6879. Submitted on 2020/4/17, 13.10 h by :
Op de fiets
"Stomme vragen bestaan niet" is een veelgehoorde leugen die docenten en instructeurs aan hun cliënten voorleggen. Dit doen ze om het publiek niet te ontmoedigen, want je weet nooit of er bijkans een goede en valide vraag zal worden gesteld. Het is dus niet kies om meteen na de vraag of er nog vragen zijn aan te kondigen dat iemand uit de zaal maar beter een goede vraag kan stellen omdat die persoon anders de toorn des leraars over zich uitgestort zou krijgen i.v.m. kostbare tijdverspilling.
Met andere woorden: er zijn wel degelijk stomme vragen. Zo ook op het online-scholingsprogramma 'Junior Einstein'.
Een voorbeeld van een stomme vraag.
Het allereerste dat na het lezen van bovenstaande vraag bij een verstandig mens zou moeten opkomen is: wie is Sam dan? De automobilist, of de fietser?
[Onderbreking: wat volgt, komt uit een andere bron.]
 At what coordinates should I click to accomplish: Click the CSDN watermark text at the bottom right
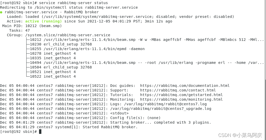pos(240,135)
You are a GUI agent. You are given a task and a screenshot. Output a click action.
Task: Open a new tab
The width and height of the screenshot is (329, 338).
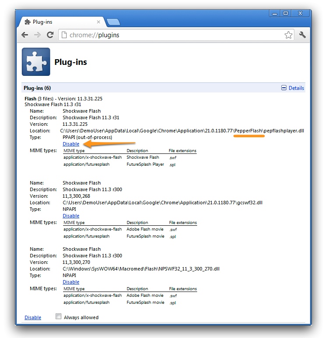(113, 22)
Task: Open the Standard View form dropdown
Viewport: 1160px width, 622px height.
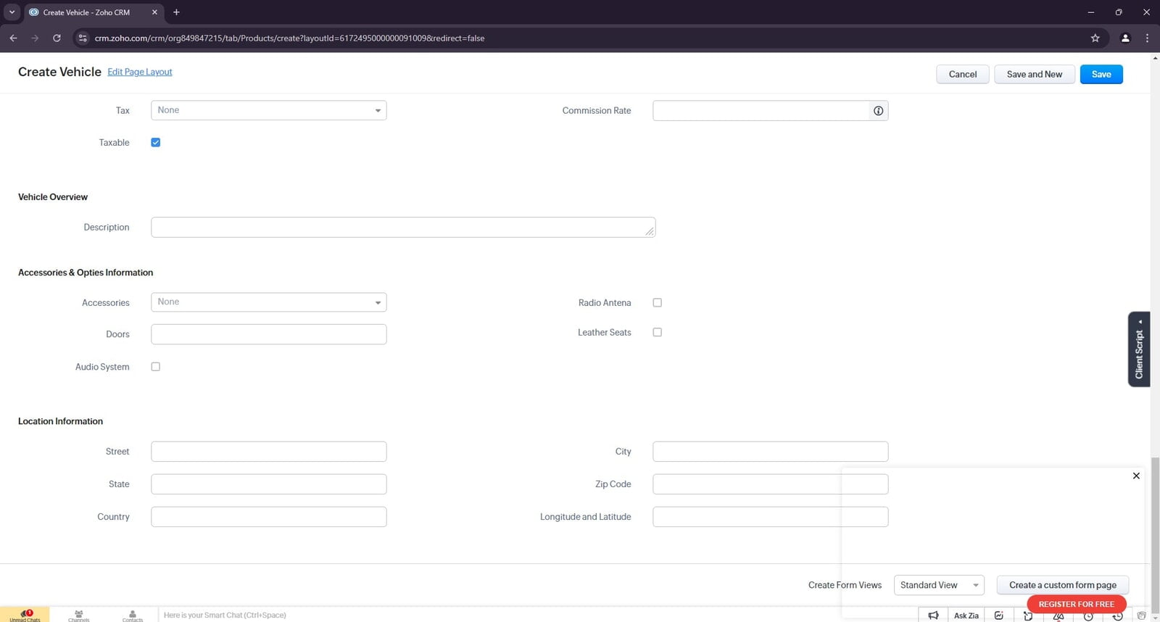Action: [x=938, y=585]
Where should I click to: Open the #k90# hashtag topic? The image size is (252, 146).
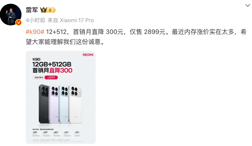(35, 32)
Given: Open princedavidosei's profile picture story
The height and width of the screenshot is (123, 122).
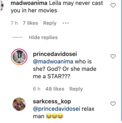Looking at the screenshot, I should click(19, 57).
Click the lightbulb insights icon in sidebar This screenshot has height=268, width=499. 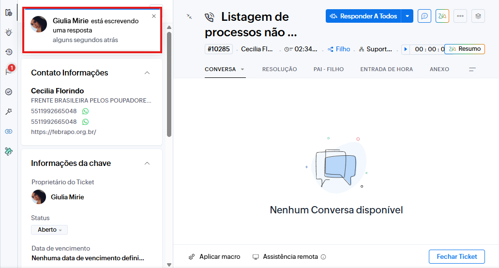(x=9, y=32)
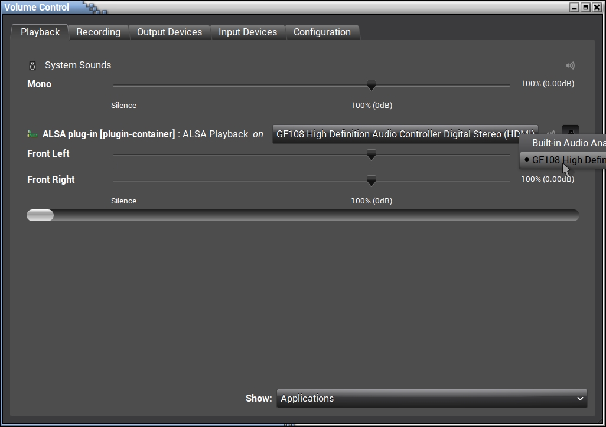Close the Volume Control window
The height and width of the screenshot is (427, 606).
pos(597,8)
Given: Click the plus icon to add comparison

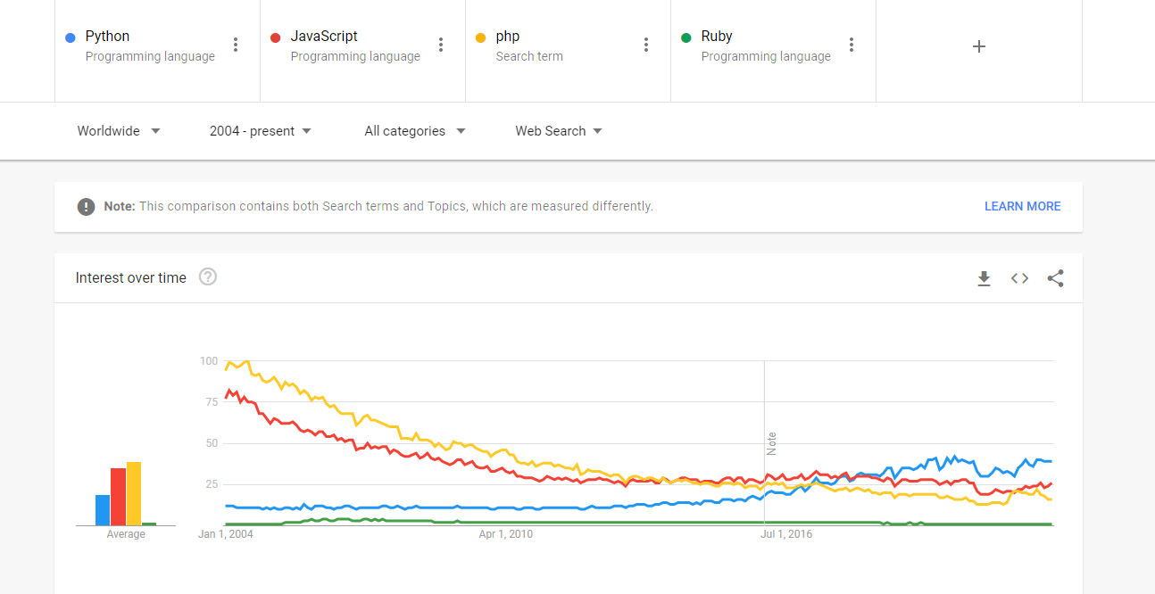Looking at the screenshot, I should tap(979, 46).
Je hoeft geen genie te zijn om aan te nemen dat de fietser Sam is, omdat de bestuurder door de reflectie van de lucht op de achterruit onzichtbaar blijft. (Of is het een zonnewerend scherm?) Maar mensen met een greintje empathie in hun donder en met een objectieve blik op de wereld zullen gaan twijfelen en menen dat er geen enkele reden is om aan te nemen dat Sam niet de autobestuurder is.
Aangenomen dat Sam de autobestuurder is, zien we echter al snel in dat geen van de gegeven antwoorden correct is en moeten we concluderen dat: gegeven dat een van de antwoorden correct is, Sam de fietser moet zijn. Maar daarmee schendt de bedenker van de vraag een kardinale onderwijskundige regel; de vraag is niet eenduidig. Voor het beantwoorden van deze vraag moeten twee problemen opgelost worden. De eerste test de ondervraagde op leesvaardigheid, logica en semantiek. De tweede test inzichten in de verkeersregels:
1. Wie is Sam?
2. Waarom heeft Sam geen voorrang?
Het geheel is extra complex gezien het feit dat de eerste vraag alleen opgelost kan worden als de ondervraagde weet wat het antwoord op twee is. Paradoxaal genoeg kan de tweede vraag alleen beantwoord worden als het antwoord op de eerste vraag bekend is.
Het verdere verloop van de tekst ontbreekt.